1968(昭和43)年9月、元は木造だった病院で火災が発生。消火には坑口風呂のお湯も使ったとのこと。この時既に新館を建築中で、業務の大半は新館に移っていたため全員無事だったようです。焼失した木造病院の建て替えを急ピッチで終え、今残っている病院が完成。その僅か2年後の1970(昭和45)年、雄別・尺別・上茶路の三山が企業ぐるみで閉山。同年雄別鉄道も廃止となり、街から人が居なくなりました。
閉山後もこの病院が使われていたかは不明ですが、使われた期間は2年くらいかと思われます。最先端の新しい病院が新しいまま廃墟となった…そんな病院が心霊スポットとして未だに語り継がれているようですが、この辺りの真相については『雄別炭礦アーカイブ』という冊子に記載があるのを見つけました。
それによると、噂の発端は昭和の時代、週刊誌で「幽霊が出る場所」として記事になったことに始まり、その後、テレビでも取り上げられミステリースポット「全国一」として有名になったんだとか。この雄別炭礦アーカイブという冊子には更に、『幽霊等の噂はデマであり、実際に見た者はいない。』との記載があり、デマだということをキッパリと断言しています。
窓ガラスはほとんど残ってないのに、落ち葉などが散らかってません。やはり掃除している方が居るのでしょう。

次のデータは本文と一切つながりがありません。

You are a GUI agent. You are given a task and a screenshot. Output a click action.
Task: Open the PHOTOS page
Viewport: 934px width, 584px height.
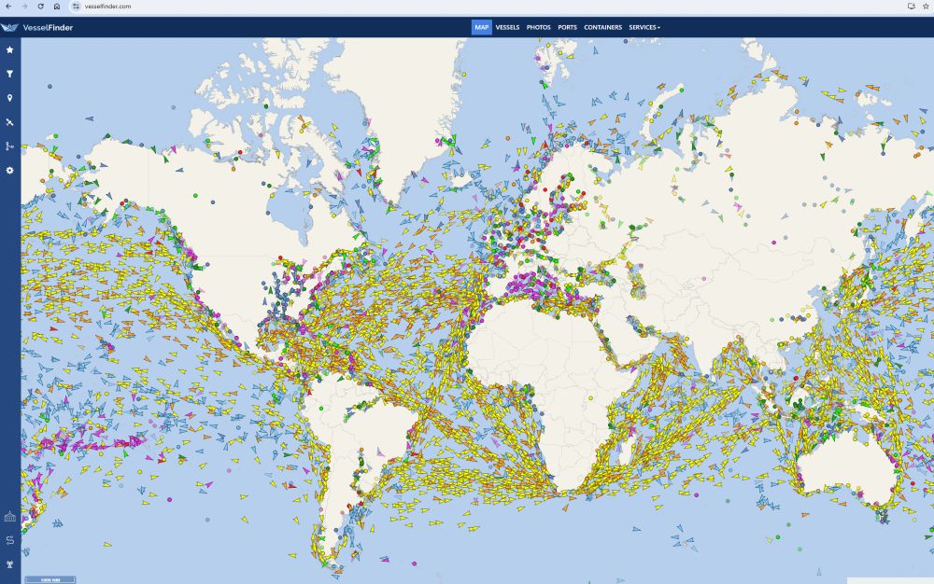pyautogui.click(x=539, y=27)
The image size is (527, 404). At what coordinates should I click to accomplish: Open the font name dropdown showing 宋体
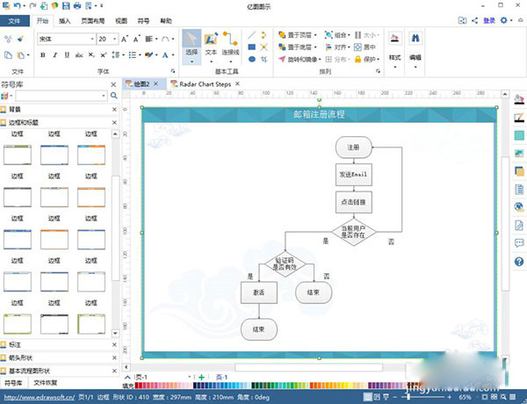coord(65,39)
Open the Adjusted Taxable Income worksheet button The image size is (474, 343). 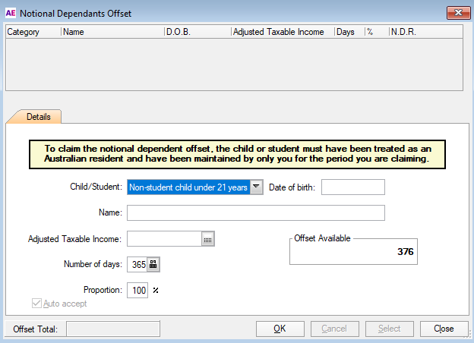[x=208, y=239]
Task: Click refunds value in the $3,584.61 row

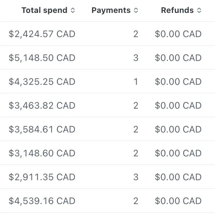Action: [178, 129]
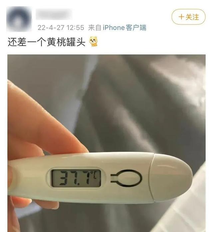Open the post text 还差一个黄桃罐头

tap(47, 42)
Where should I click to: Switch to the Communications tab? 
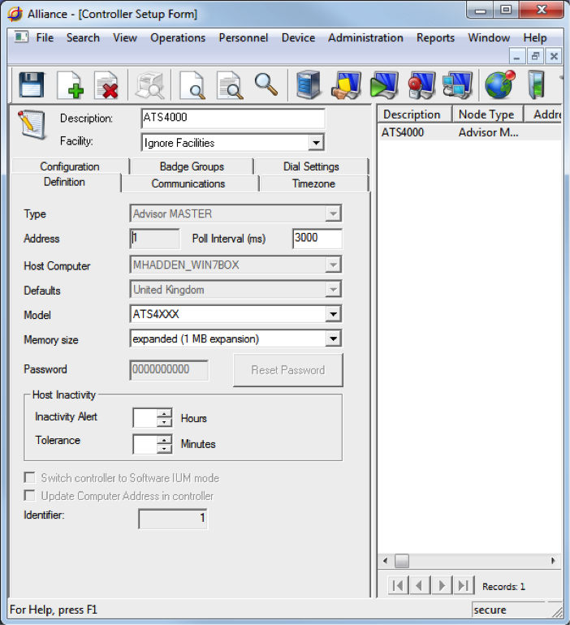pyautogui.click(x=188, y=183)
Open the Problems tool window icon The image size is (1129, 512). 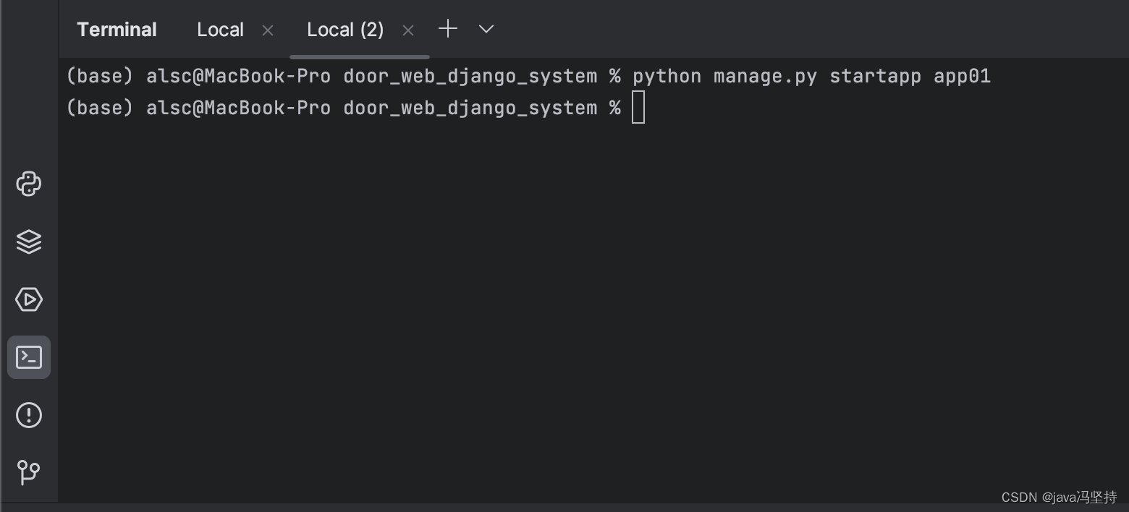coord(29,415)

しかしそうは言っても実際のところはどうなでしょうか…これまで雄別地区には数10回、雄別炭鉱病院には5~6回ほど行っている私が、感じたことを書いてみます。
たとえ霊感が無い人間でも嫌な空気を感じたり寒気や鳥肌が立ったりすると言われていますが、またそういう場所では不思議な声が聞こえたり機材の故障、車のエンジンがかからなくなったりライトが点かなくなったり、カメラのシャッターが切れなくなったりするとも言われているようですが、自分は特に何も感じないし何も起こったことがなく、むしろ居心地良く感じるくらい。ただ、夜に行ったことが無いので夜間は不明ですが、いろんな場所で床下点検口がポッカリ空いている病院に夜行くことは自殺行為だということだけは言えます。
とは言え世の中不思議なことはあるし、幽霊というものは古代からある概念。自分の身内の霊体験は信用してやりたいというのもあるので、そういうものを否定するつもりはありません(オカルト好きなので)が、雄別炭鉱病院に関しては何も無いと思います。都市伝説としてそっとしておけば良いのかも知れませんが、雄別が心霊スポット全国一と呼ばれる根拠は何だろうか考えてしまいます。やはり見た感じ?にしても北海道開拓から戦中の時代に造られた道路や鉄路・隧道などに比べたら根拠が無いに等しいし、他にも出そうな炭鉱跡はいくつもあるのに何故雄別なのか?発端である雑誌の、メディアの力というか影響(悪影響)は大きいんだな、と思います。